We are given a template for our behavior in our genetic, historical, and cultural heritage. That template is more varied than we have been led to believe by the blockbuster movie.

In truth we have the power to edit the script, play new roles and improvise, to challenge the traditional authors who have maintained an edifice of fear and control for their own egoistic power and rewards. We don’t have to follow the rules of their rule.

‘The Earth gives us life, not the American government. The earth gives us life, not the multi-national corporate government.

‘The Earth gives us life, we need to have the Earth. We must have it, otherwise our life will be no more. So we must resist what they do.

‘They want to break our spirit. They will do everything and anything to break our spirit, our will to live. We must learn to resist, we must learn to see, we must learn to look.

‘We must learn to step out of this reactionary-ism. All of our lives they’ve had control of us through their schools, their TV, their electronic media.

‘They’ve had control of us all of our lives. They have programmed us, they have made us become reactionary. We don’t think, we react to what they do.

‘To everything that they do–we react to it. They’re setting us up… because they know consistently throughout the past the people have always reacted to their manipulations of circumstance.

‘They know that the people always react. They’re counting on it..

‘See, and they outnumber us with guns. They outnumber us with money. They outnumber us with votes.

‘They control all the machines that count the votes. They’ve got it all stacked in their favor. Except there’s a key. The key is we must start thinking, and stop reacting.

‘The oppressor has no thinkers, they have no philosophers, it’s all scientific, it’s all economic, it’s all manipulative. They have no thinkers.’

—John Trudell,  Thanksgiving Day address 1980

And if the cavalry, the storm troopers, the brownshirts or redcoats or whitecoats arrive to enforce their edict of “how things are”?

Yes, they prove their own point that violence rules—for the moment. But history also is cyclical, and we can remind them or prove the contrary point in time to come, that their rule will be temporary, until enough individuals dissent in numbers to overturn that rule, and reassert the counter narrative of “liberty, equality, fraternity.”

Yes, I’m aware that rusty motto of revolution is ironic given the Reign of Terror it brought about. It is tragic that the pure revolutionary impulse can be so short-lived, as in France, or subject to two and a half centuries of corruption and inversion, as in the USA. Somehow, the humane values do not die off. In times of the greatest totalitarian excess, faith goes underground, stays burning in embers in the human heart, only to emerge in joyful recognition and celebration when it is most needed—as in the Canadian Truckers’ Convoy of 2022.

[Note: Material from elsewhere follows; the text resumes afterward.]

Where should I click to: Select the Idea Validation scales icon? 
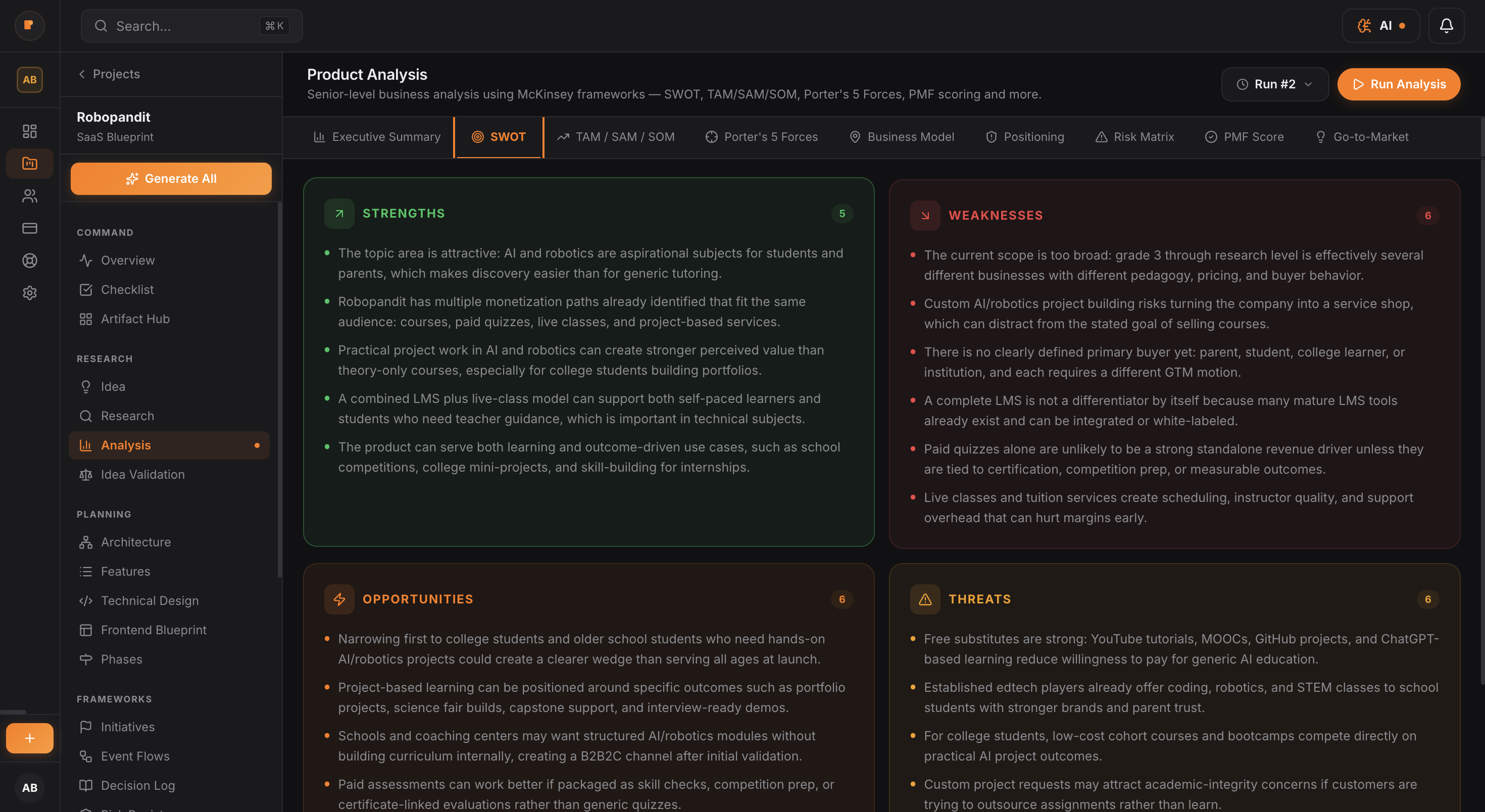(x=85, y=474)
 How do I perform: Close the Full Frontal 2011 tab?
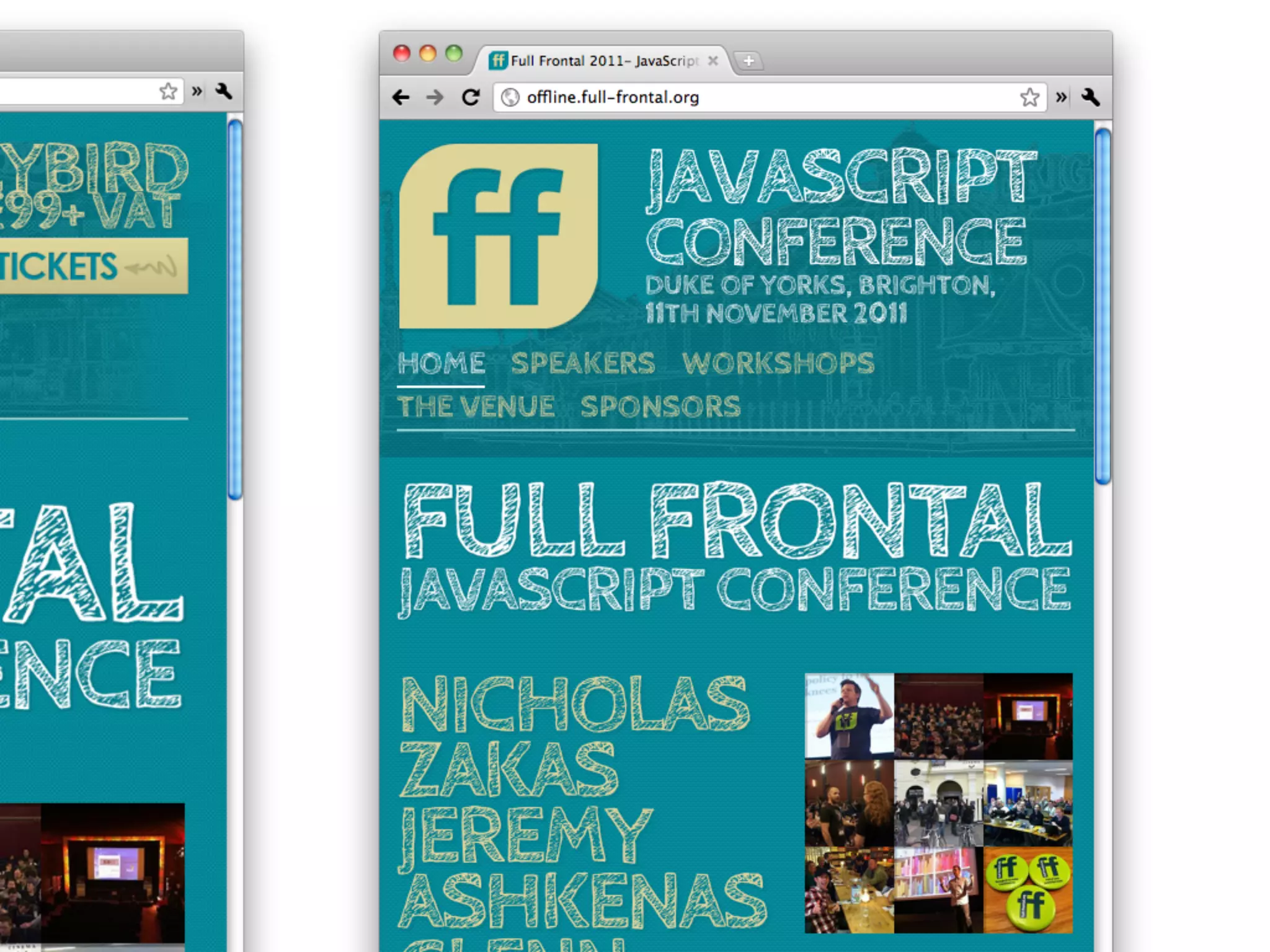(713, 61)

In my stubborn insistence on freedom and natural law, I am neither right nor wrong in an absolute sense, on the scale of history. Rather I am aware of a choice, or even more deeply, an obligation, to honor those principles deep within. To uphold them in the face of archaic or sophisticated violence.

In truth today’s predators, typified by the WEF and its technocratic minions, have been clever enough to sublimate violence as a tactic. The strategy has become institutionalized, as information and data has been weaponized.

‘The final stage is come when Man by eugenics, by pre-natal conditioning, and by an education and propaganda based on a perfect applied psychology, has obtained full control over himself. Human nature will be the last part of Nature to surrender to Man. The battle will then be won. We shall have “taken the thread of life out of the hand of Clotho” and be henceforth free to make our species whatever we wish it to be. The battle will indeed be won. But who, precisely, will have won it?’ —C. S. Lewis, The Abolition of Man

Whether fighting the good fight of information warfare, or bearing silent witness to the battle, we continue to carry the banner of natural humanity. Taking refuge, if necessary, in the hinterlands of geography, or a subcultural enclave; savoring gifts of music and fellowship; taking solace in nature and spirit; yielding and unyielding.